Document passage:
▼▼▼

PLEASE NOTE: We are unable to offer transcripts for our programme interviews. Today is broadcast live and the running order is subject to change.

Gordon Brown's keynote speech at the Labour Party conference was notable for the way in which he emphasised the role of the state in creating what he called "the fair society". The trade unions heralded this speech as a success. Tony Woodley, of the largest union Unite, discusses whether Brown has persuaded the unions to stay onside.

Nuclear power group British Energy, which operates the UK's eight nuclear power plants, has been sold to the French company EDF. Sir Adrian Montague, chairman of the British Energy Group, discusses the 12.4bn deal.

China's government has promised to reform the dairy industry after the contaminated milk scandal where more than 50,000 children have now received treatment. James Reynolds reports that China's political system makes it easier for this kind of thing to happen.

▲▲▲

Parts of the exercise:
**1)** Name every person mentioned in the radio program listing.
**2)** Pick up the radio program listing after its last sentence and continue it.

Data records:

▼▼▼

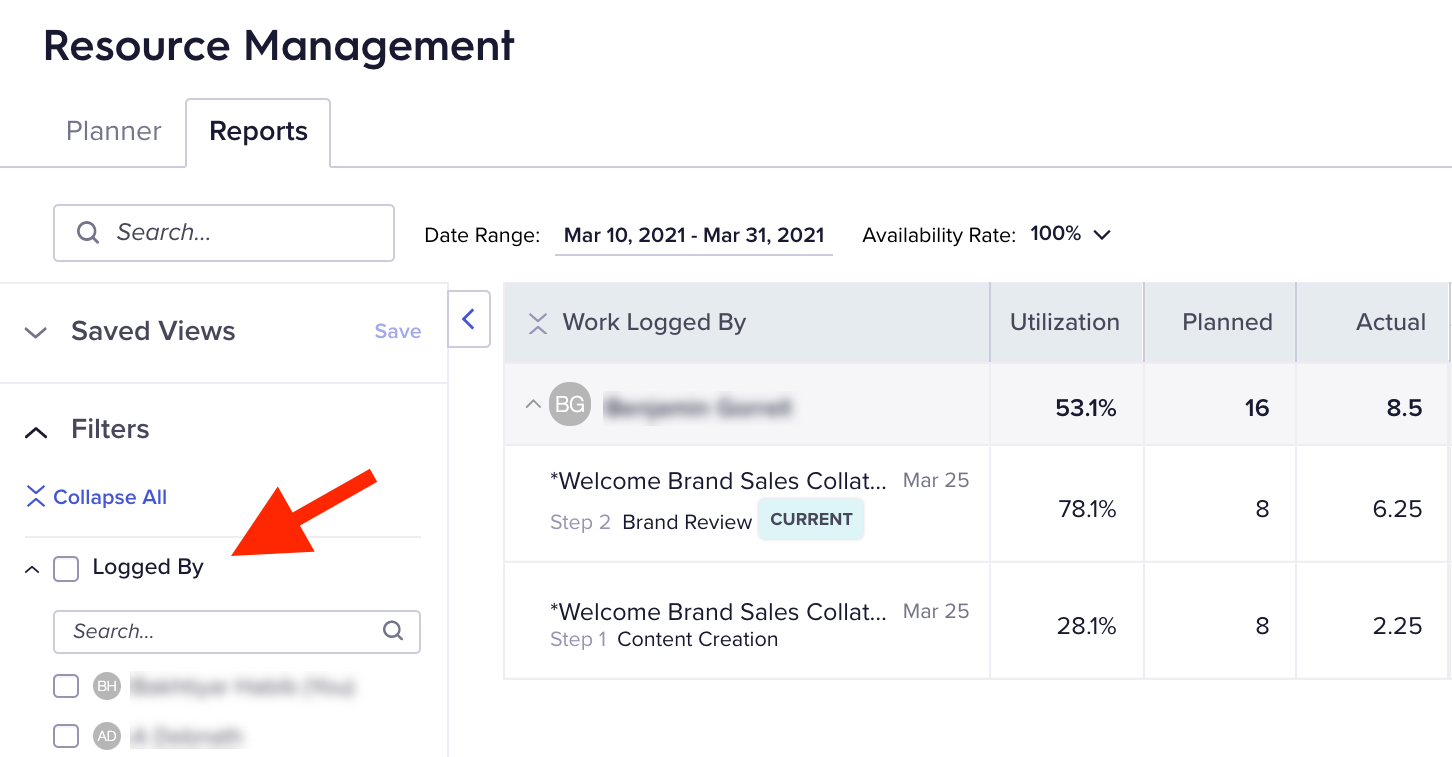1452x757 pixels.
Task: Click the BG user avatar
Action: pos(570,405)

▲▲▲
▼▼▼

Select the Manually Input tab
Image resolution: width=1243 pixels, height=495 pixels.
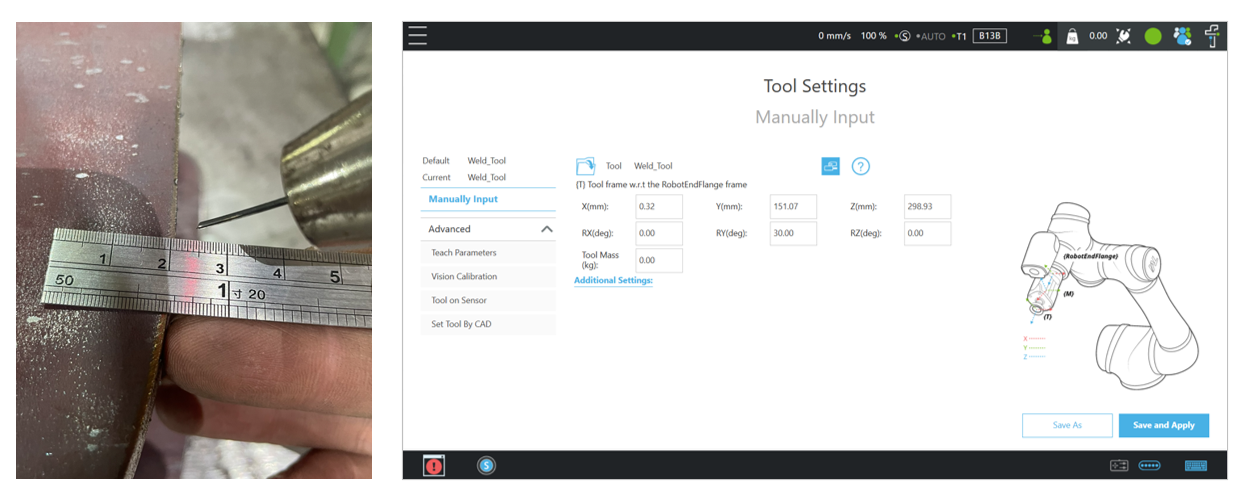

▲▲▲
▼▼▼

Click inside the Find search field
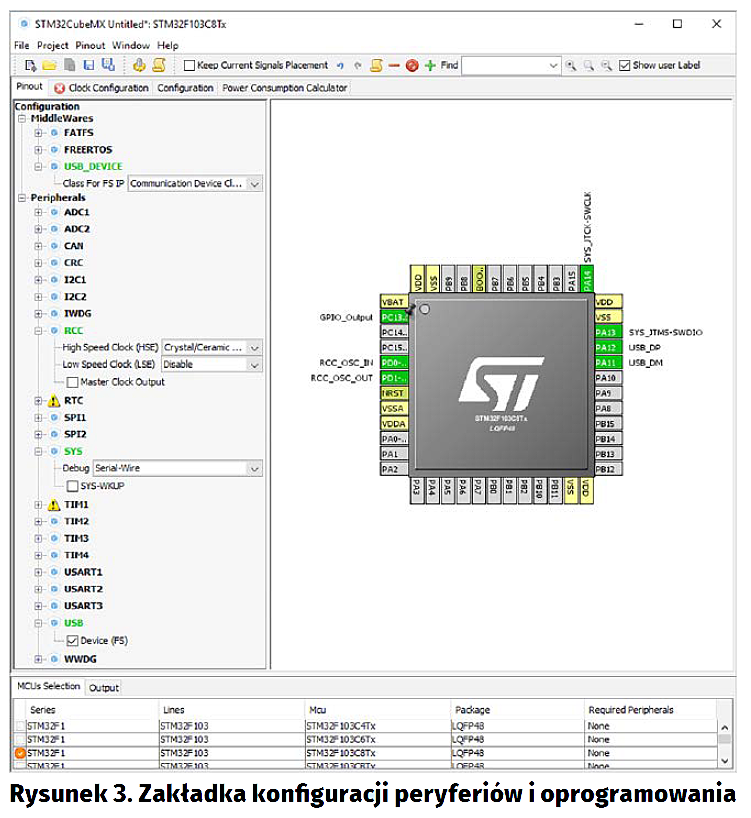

▲▲▲

Responses:
**1)** Gordon Brown, Tony Woodley, Sir Adrian Montague, James Reynolds

**2)**
Transport Secretary Ruth Kelly is to leave the government when Gordon Brown reshuffles his cabinet. Correspondent Iain Watson explains the decision to leave "purely for family reasons".

Sports news with Garry Richardson.

The drug Ritalin, which is prescribed to many children with attention deficit hyperactivity disorder (ADHD) to help to calm them, should be avoided, the National Institute for Health and Clinical Excellence (NICE) says. Dr Tim Kendall, a consultant psychiatrist from Sheffield who helped write the guidelines, and Andrea Bilbow, chief executive of the ADHD charity ADDISS, discuss whether there is an over-reliance on medicines.

Today's papers.

Philip Glass, the minimalist US classical music composer, is considered one of the most influential composers of the late 20th century. A retrospective compilation has been released, picked from a body of 40 years of work. He discusses how he has sustained his career for nearly half a century.

Thought for the day with the Reverend Angela Tilby, Vicar of St Bene't's Church in Cambridge.

Eleven members of the South African cabinet, including finance minister Trevor Manuel, say they are resigning along with President Thabo Mbeki. The country's financial markets have not reacted well. Hendrik du Toit, of Investec Asset Management, and Peter Bruce, of South Africa's Business Day newspaper, discuss the financial implications of the political unrest.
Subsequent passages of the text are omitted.